Your task - All of the data is to be printed exactly, though the images must be left off.
(Beginning of Records provided)
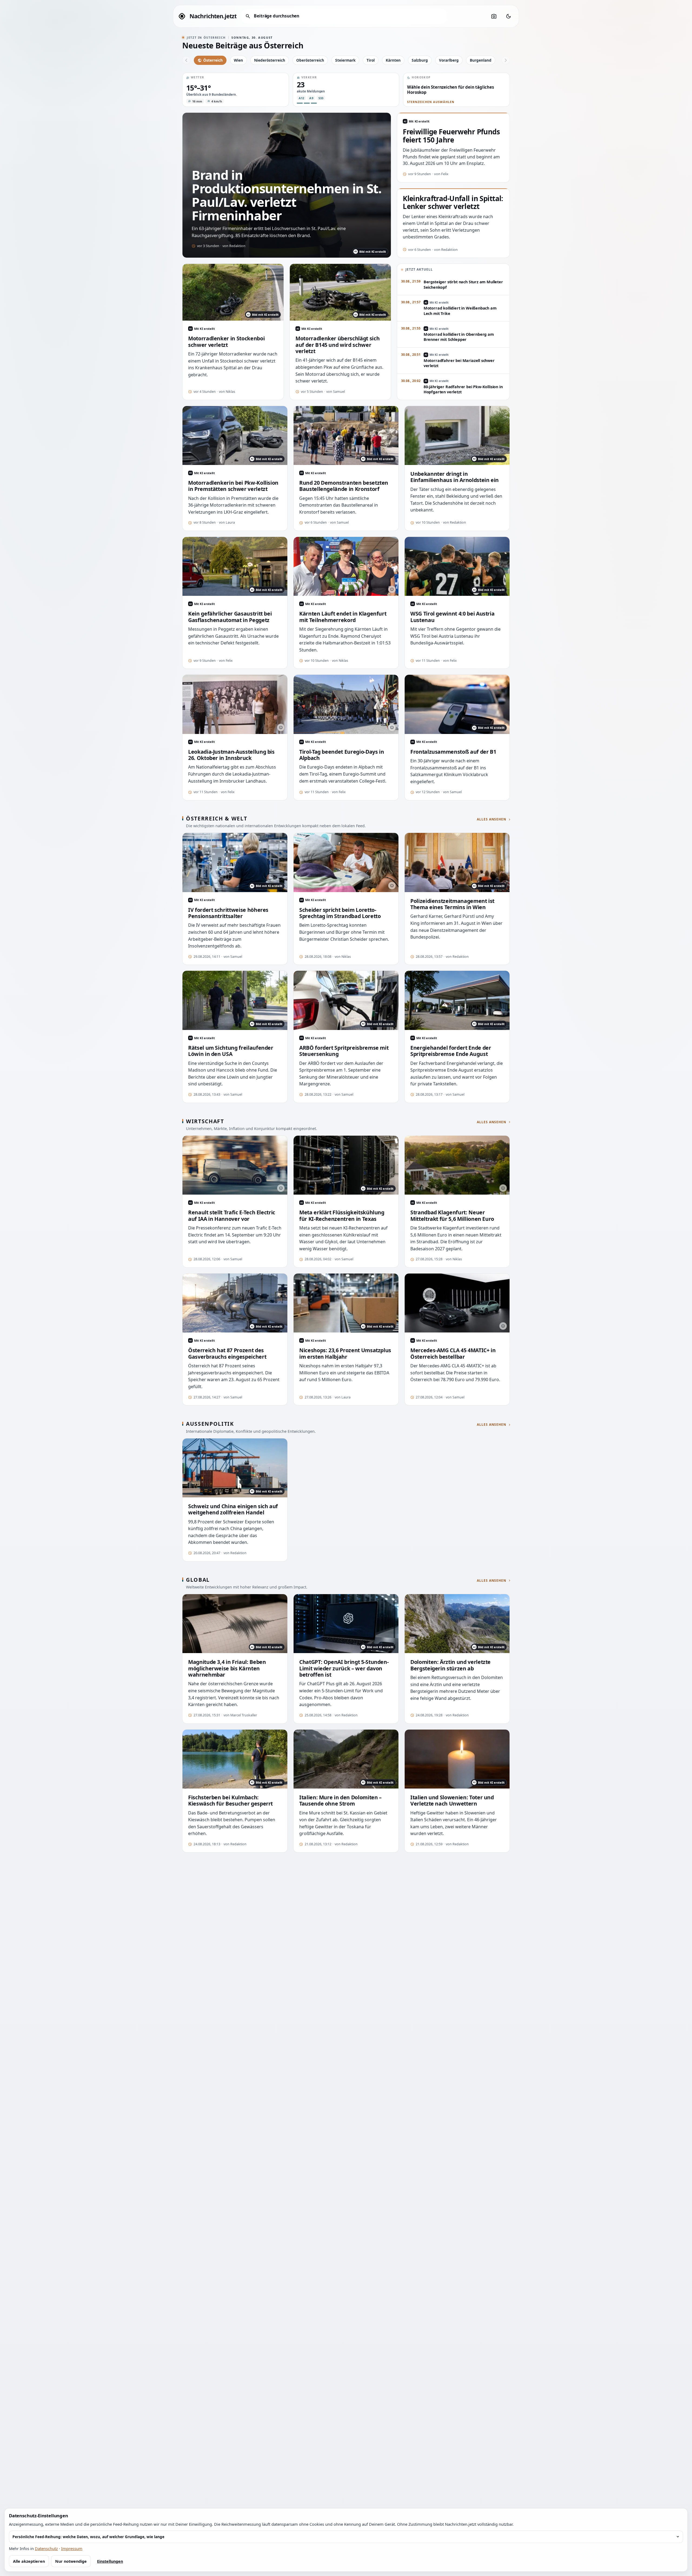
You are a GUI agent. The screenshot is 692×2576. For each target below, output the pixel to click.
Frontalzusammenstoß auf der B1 (453, 752)
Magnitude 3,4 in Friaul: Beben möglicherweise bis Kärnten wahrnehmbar (227, 1668)
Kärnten (393, 60)
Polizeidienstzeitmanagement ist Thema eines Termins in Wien (452, 904)
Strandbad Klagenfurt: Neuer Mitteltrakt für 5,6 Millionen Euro (452, 1215)
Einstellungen (110, 2561)
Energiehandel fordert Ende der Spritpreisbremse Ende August (450, 1051)
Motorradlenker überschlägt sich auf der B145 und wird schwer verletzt (337, 344)
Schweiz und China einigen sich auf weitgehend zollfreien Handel (233, 1509)
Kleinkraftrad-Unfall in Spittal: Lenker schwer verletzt (453, 203)
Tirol (371, 60)
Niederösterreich (269, 60)
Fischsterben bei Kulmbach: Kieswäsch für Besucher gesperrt (230, 1800)
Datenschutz (46, 2548)
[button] (235, 90)
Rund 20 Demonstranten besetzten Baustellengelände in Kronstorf (343, 486)
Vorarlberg (449, 60)
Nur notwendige (71, 2561)
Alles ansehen (491, 819)
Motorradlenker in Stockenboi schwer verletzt (226, 341)
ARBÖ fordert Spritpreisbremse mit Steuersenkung (343, 1051)
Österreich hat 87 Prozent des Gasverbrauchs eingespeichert (227, 1353)
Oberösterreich (310, 60)
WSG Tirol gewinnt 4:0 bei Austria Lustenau (452, 616)
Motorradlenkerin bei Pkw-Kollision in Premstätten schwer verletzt (233, 486)
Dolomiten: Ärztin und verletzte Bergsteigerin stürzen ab (450, 1665)
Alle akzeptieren (29, 2561)
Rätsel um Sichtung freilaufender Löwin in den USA (230, 1051)
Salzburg (420, 60)
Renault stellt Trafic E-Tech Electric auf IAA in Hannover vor (231, 1215)
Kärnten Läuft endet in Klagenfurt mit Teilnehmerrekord (342, 616)
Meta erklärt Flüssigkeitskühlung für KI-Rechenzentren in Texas (341, 1215)
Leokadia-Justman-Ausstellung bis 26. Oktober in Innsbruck (231, 755)
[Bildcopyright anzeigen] (392, 589)
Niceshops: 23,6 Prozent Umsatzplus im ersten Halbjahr (345, 1353)
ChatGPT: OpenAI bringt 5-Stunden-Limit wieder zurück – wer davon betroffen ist (343, 1668)
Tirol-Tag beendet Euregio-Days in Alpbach (341, 755)
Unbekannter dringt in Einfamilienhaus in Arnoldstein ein (454, 477)
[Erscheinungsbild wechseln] (508, 16)
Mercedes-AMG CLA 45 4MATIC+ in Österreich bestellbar (452, 1353)
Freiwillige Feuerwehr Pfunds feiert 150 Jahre (451, 136)
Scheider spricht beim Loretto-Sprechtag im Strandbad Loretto (340, 913)
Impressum (71, 2548)
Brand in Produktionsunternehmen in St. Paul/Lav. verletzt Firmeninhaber (286, 195)
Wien (238, 60)
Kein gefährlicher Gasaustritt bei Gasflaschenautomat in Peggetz (230, 616)
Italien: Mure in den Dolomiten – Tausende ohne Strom (340, 1800)
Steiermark (345, 60)
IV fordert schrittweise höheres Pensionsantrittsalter (228, 913)
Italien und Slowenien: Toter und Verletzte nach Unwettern (452, 1800)
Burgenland (480, 60)
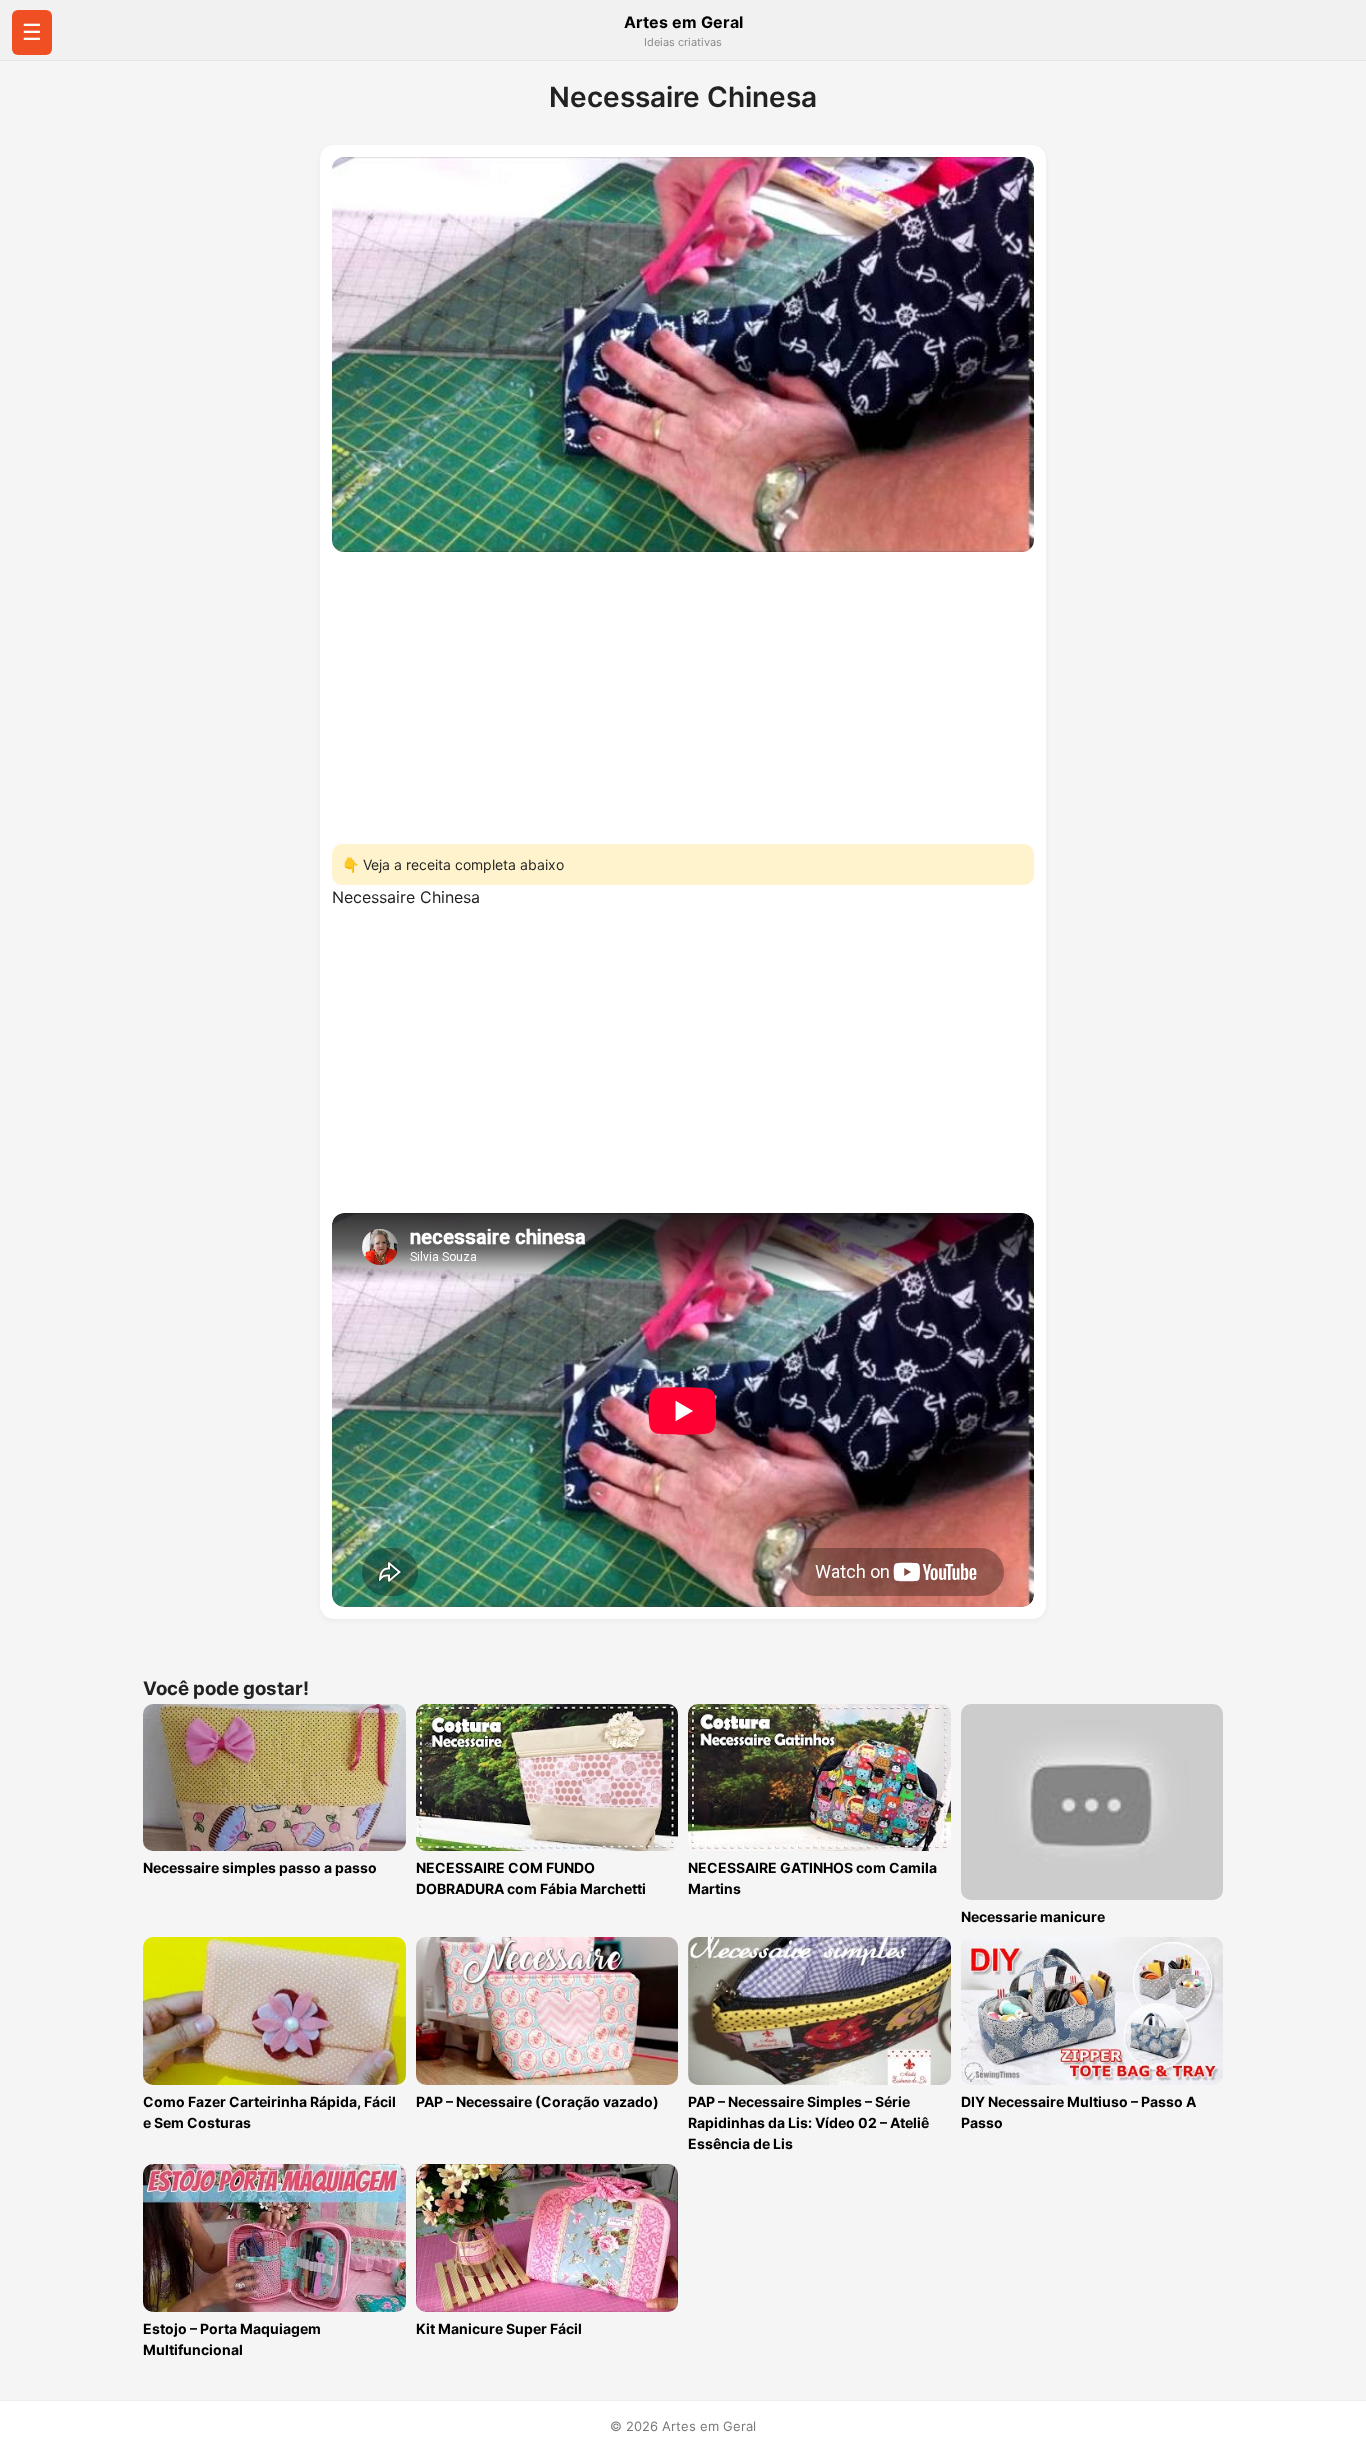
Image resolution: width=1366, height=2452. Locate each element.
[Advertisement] (683, 692)
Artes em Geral (683, 22)
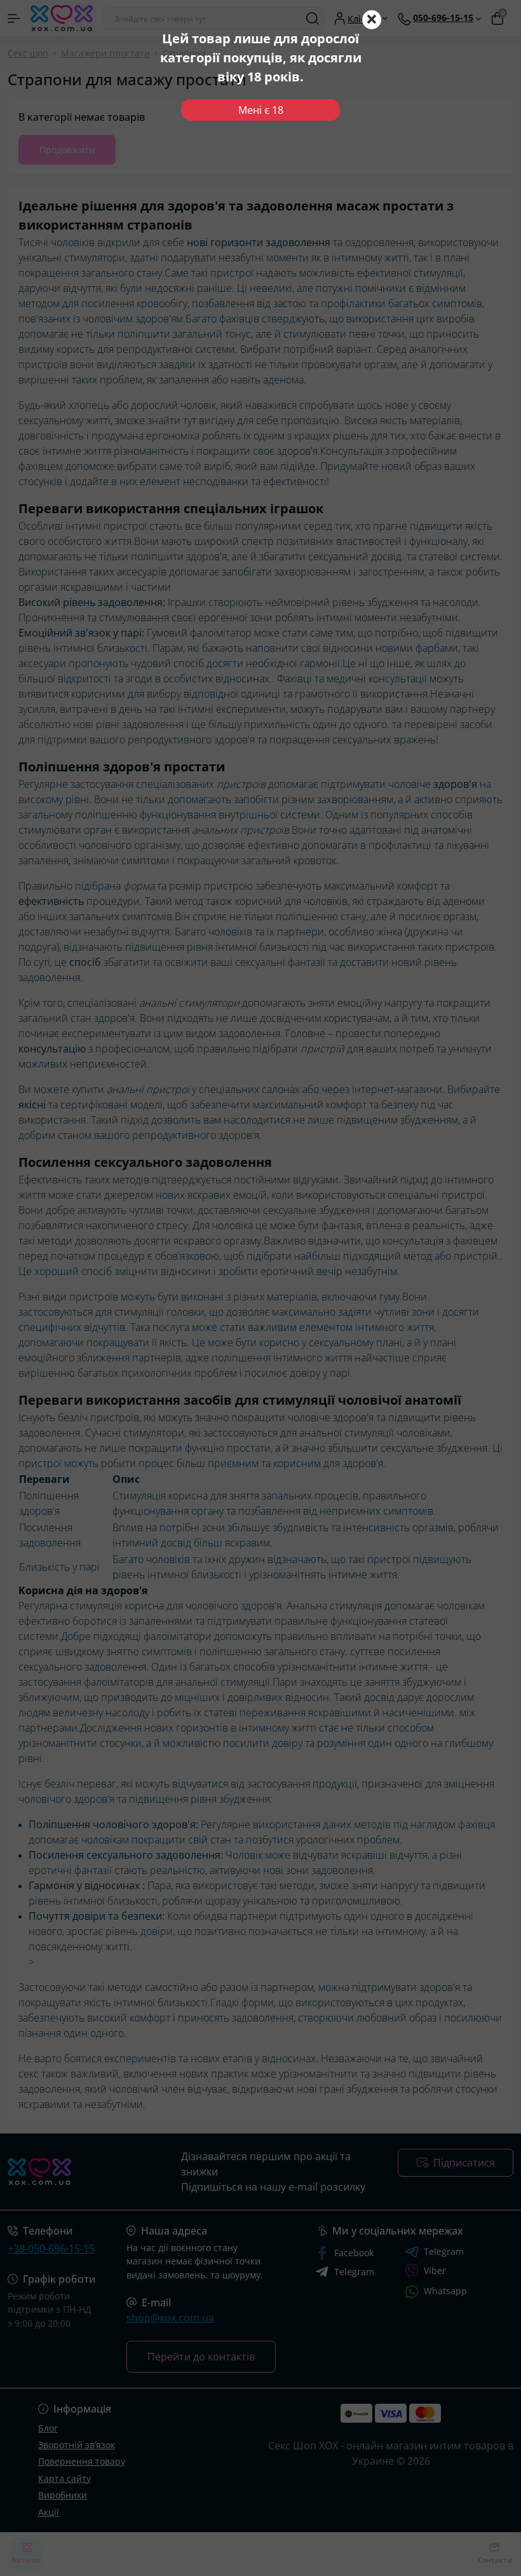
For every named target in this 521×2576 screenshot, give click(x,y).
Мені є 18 (260, 110)
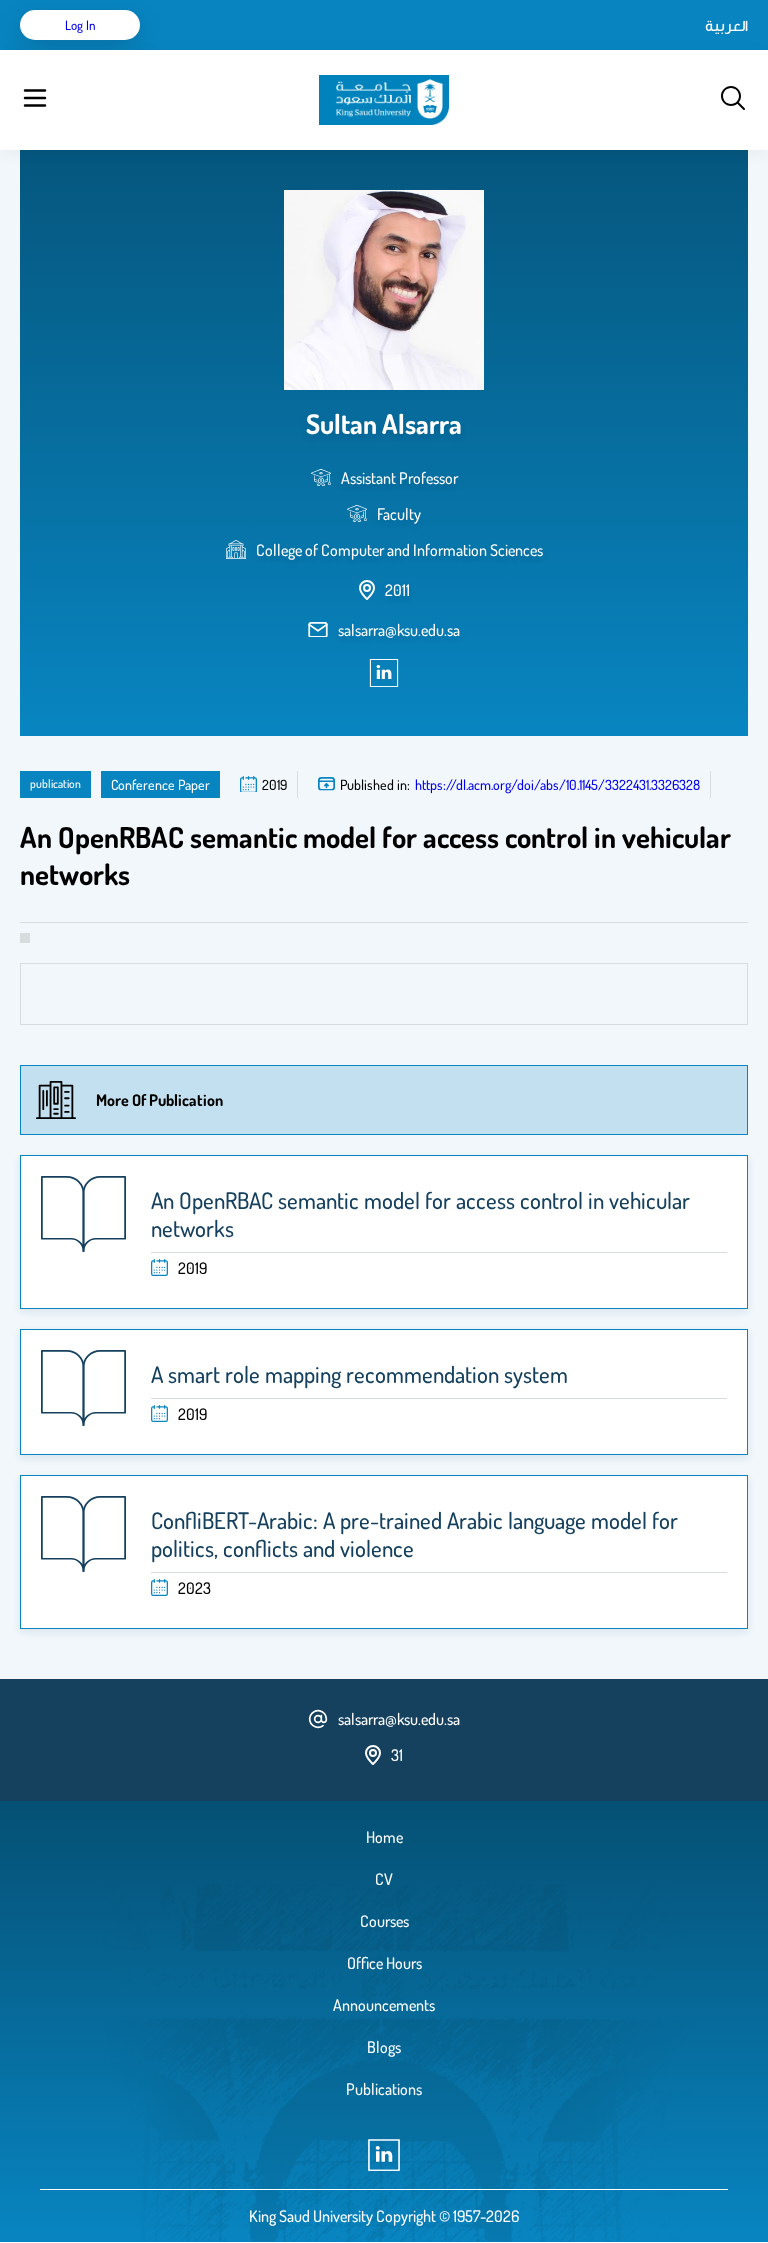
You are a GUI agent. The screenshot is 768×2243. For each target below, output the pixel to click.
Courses (384, 1921)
(End of Records provided)
Task answer -
You are a GUI agent. The screenshot is 692×2576. For each target below, output the pixel to click.
Frontalzusammenstoß auf der B1 (453, 752)
Magnitude 3,4 in Friaul: Beben möglicherweise bis Kärnten wahrnehmbar (227, 1668)
Kärnten (393, 60)
Polizeidienstzeitmanagement ist Thema eines Termins in Wien (452, 904)
Strandbad Klagenfurt: Neuer Mitteltrakt für 5,6 Millionen Euro (452, 1215)
Einstellungen (110, 2561)
Energiehandel fordert Ende der Spritpreisbremse Ende August (450, 1051)
Motorradlenker überschlägt sich auf der B145 und wird schwer verletzt (337, 344)
Schweiz und China einigen sich auf weitgehend zollfreien Handel (233, 1509)
Kleinkraftrad-Unfall in Spittal: Lenker schwer verletzt (453, 203)
Tirol (371, 60)
Niederösterreich (269, 60)
Fischsterben bei Kulmbach: Kieswäsch für Besucher gesperrt (230, 1800)
Datenschutz (46, 2548)
[button] (235, 90)
Rund 20 Demonstranten besetzten Baustellengelände in Kronstorf (343, 486)
Vorarlberg (449, 60)
Nur notwendige (71, 2561)
Alles ansehen (491, 819)
Motorradlenker in Stockenboi schwer verletzt (226, 341)
ARBÖ fordert Spritpreisbremse mit Steuersenkung (343, 1051)
Österreich hat 87 Prozent des Gasverbrauchs eingespeichert (227, 1353)
Oberösterreich (310, 60)
WSG Tirol gewinnt 4:0 bei Austria Lustenau (452, 616)
Motorradlenkerin bei Pkw-Kollision in Premstätten schwer verletzt (233, 486)
Dolomiten: Ärztin und verletzte Bergsteigerin stürzen ab (450, 1665)
Alle akzeptieren (29, 2561)
Rätsel um Sichtung freilaufender Löwin in den USA (230, 1051)
Salzburg (420, 60)
Renault stellt Trafic E-Tech Electric auf IAA in Hannover vor (231, 1215)
Kärnten Läuft endet in Klagenfurt mit Teilnehmerrekord (342, 616)
Meta erklärt Flüssigkeitskühlung für KI-Rechenzentren in Texas (341, 1215)
Leokadia-Justman-Ausstellung bis 26. Oktober in Innsbruck (231, 755)
[Bildcopyright anzeigen] (392, 589)
Niceshops: 23,6 Prozent Umsatzplus im ersten Halbjahr (345, 1353)
ChatGPT: OpenAI bringt 5-Stunden-Limit wieder zurück – wer davon betroffen ist (343, 1668)
Tirol-Tag beendet Euregio-Days in Alpbach (341, 755)
Unbekannter dringt in Einfamilienhaus in Arnoldstein ein (454, 477)
[Erscheinungsbild wechseln] (508, 16)
Mercedes-AMG CLA 45 4MATIC+ in Österreich bestellbar (452, 1353)
Freiwillige Feuerwehr Pfunds feiert 150 Jahre (451, 136)
Scheider spricht beim Loretto-Sprechtag im Strandbad Loretto (340, 913)
Impressum (71, 2548)
Brand in Produktionsunternehmen in St. Paul/Lav. verletzt Firmeninhaber (286, 195)
Wien (238, 60)
Kein gefährlicher Gasaustritt bei Gasflaschenautomat in Peggetz (230, 616)
Italien: Mure in den Dolomiten – Tausende ohne Strom (340, 1800)
Steiermark (345, 60)
IV fordert schrittweise höheres Pensionsantrittsalter (228, 913)
Italien und Slowenien: Toter und Verletzte nach Unwettern (452, 1800)
Burgenland (480, 60)
Image resolution: width=1366, height=2452. Locate each element.
[Advertisement] (683, 692)
Artes em Geral (683, 22)
For every named target in this 521×2576 screenshot, give click(x,y).
Мені є 18 (260, 110)
You are a GUI agent. The screenshot is 768×2243. For each target below, output the pixel to click.
Courses (384, 1921)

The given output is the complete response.